City Limits’ reporters are excited to see the eclipse. Here’s a roundup of local viewing parties, where to get free glasses and how to access the state’s sun- and moon-themed playlist.

Mike Groll/Office of Governor Kathy Hochul

Commissioners from Governor Kathy Hochul’s administration don viewing glasses at a recent press conference about preparations for the eclipse.

The last time New York state saw a total solar eclipse was 99 years ago.

On the afternoon of April 8, the empire state will once again witness the moon pass between the sun and earth and completely obscure the sun’s light. For those counties that are in the eclipse’s path of totality, where it’s possible to see the moon block the sun’s light entirely, day will become night for about four minutes.

Watching the eerie phenomena unfold in the sky will be a unique opportunity since a total eclipse won’t be seen on the East Coast again until 2045. Last time an eclipse spanned the United States in 2017, New York was outside the path of totality.

The total eclipse will encompass 29 counties in the western and northern parts of the state, reaching cities like Buffalo, Rochester and Syracuse. In the areas with most coverage, the window for complete darkness will take place some time between 3:17 and 3:30 p.m., according to the state’s eclipse tracker. Residents can also check if they’re in the path of totality using this NASA-sponsored tool.

But in areas like New York City that will only witness a partial eclipse “there will still be 88 percent to over 99 percent coverage,” of the sun according to Gov. Kathy Hochul’s press office.

In the Big Apple, the best time to see it will be between 2:45 and 3:30 p.m., the New York City’s Department of Parks and Recreation told City Limits. And parks are the best places to get an unobstructed view.

“Based on the amount of sky that you’re gonna be able to see in our parks versus in some of the denser parts of the city, the parks are the best place to be,” said New York City Urban Parks Ranger Ben Young III. “Hopefully our parks will be looking at some record crowds.” 

Looking at the sun during an eclipse can be dangerous: it can burn the retina and cause permanent damage to your vision. Those who plan to watch must wear glasses with an ISO rating, an internationally recognized standard for filtering out harmful ultraviolet light.

Five city-owned parks will make viewing glasses and a telescope available to anyone who wants to watch the eclipse on a first-come, first-serve basis. The telescope uses a solar filter with a higher degree of filtration than the glasses, allowing viewers to look directly at the eclipse with the naked eye.
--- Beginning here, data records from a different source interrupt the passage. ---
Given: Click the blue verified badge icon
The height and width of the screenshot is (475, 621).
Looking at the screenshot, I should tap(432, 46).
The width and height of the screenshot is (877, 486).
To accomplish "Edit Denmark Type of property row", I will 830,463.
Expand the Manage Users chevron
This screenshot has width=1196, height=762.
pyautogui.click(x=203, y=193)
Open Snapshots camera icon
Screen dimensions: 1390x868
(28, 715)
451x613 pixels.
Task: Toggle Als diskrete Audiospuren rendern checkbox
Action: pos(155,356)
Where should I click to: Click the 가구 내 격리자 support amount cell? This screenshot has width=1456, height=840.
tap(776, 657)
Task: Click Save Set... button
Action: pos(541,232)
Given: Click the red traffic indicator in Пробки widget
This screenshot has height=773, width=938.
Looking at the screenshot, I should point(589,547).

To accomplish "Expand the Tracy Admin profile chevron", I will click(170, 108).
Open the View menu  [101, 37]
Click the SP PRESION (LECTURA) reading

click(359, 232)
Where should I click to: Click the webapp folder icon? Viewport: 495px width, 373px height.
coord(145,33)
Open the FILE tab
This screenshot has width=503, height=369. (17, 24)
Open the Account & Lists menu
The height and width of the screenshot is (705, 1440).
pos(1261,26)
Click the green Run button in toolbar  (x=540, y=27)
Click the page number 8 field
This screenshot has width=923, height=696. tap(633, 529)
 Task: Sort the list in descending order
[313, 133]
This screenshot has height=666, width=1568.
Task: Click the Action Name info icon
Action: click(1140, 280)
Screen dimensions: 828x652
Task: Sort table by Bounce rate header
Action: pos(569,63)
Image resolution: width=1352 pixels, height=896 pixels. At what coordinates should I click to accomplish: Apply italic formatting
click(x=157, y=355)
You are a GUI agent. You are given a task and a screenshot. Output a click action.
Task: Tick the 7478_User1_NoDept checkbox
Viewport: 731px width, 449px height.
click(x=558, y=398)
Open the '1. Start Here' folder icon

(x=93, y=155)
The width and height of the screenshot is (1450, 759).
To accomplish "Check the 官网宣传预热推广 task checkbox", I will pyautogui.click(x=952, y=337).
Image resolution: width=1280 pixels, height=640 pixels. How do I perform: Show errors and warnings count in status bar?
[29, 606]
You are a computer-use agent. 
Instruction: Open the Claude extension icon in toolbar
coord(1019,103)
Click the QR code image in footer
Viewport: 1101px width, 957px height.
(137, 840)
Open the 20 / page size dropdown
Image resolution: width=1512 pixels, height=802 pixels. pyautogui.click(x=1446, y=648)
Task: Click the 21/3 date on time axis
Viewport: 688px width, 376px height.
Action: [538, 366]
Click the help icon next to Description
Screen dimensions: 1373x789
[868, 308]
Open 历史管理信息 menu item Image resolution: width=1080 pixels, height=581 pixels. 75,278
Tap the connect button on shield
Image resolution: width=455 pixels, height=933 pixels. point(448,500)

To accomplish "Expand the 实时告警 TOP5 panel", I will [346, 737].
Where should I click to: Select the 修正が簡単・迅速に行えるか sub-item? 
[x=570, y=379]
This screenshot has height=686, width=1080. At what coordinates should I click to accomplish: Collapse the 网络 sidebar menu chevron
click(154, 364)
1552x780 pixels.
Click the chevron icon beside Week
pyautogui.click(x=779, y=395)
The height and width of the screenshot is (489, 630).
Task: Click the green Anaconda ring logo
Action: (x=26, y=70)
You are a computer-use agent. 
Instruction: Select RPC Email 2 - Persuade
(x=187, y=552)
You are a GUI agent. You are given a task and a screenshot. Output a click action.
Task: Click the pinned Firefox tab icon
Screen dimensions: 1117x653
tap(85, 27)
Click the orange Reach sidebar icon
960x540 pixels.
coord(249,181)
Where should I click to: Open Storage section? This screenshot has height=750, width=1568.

The city sponsored viewing events will take place at  Van Cortlandt Park in the Bronx and Inwood Hill Park in Manhattan, Bowling Green Cottage in Brooklyn, Beach 44th Street in the Rockaways and Freshkills Park in Staten Island. 

Shirley Chisholm State Park in southeastern Brooklyn is also hosting a solar eclipse viewing party and hike between 2 and 4 p.m. 

And across the state, other preparations are already underway. 

Gov. Hochul boasted  that she has been gearing up for the event since the fall of 2022. An interagency task force “comprised of nearly two dozen state agencies and authorities, has been collaborating on plans to ensure a safe and memorable viewing experience for New York State’s residents and visitors,” a press release said. 

That includes the creation of a Spotify playlist featuring 84 sun and moon-themed songs. Hochul also launched a statewide effort last month to distribute limited-edition “I LOVE NY” eclipse glasses at 30 locations throughout the state. In New York City, they can be picked up at Moynihan Train Hall in Penn Station at the MTA Long Island Rail Road ticket windows. Glasses are limited to two pairs per person while supplies last, according to a spokesperson.

The city’s public libraries are also making glasses available at branches on a first-come, first-serve basis. But be aware: they only distribute one pair per person.

Some New Yorkers have been stocking up on glasses and preparing for the eclipse for months.

“I’ve been nerding out”, said Dorian Batt, a 40-year-old anesthesiologist who picked up a pair of glasses at the New York Public Library branch at Lincoln Center.

She didn’t know the city was handing them out for free,and had already bought a case on Amazon a few weeks earlier to share with colleagues at work. 

“I’m excited for this because it’s a once in a generation experience,” she added.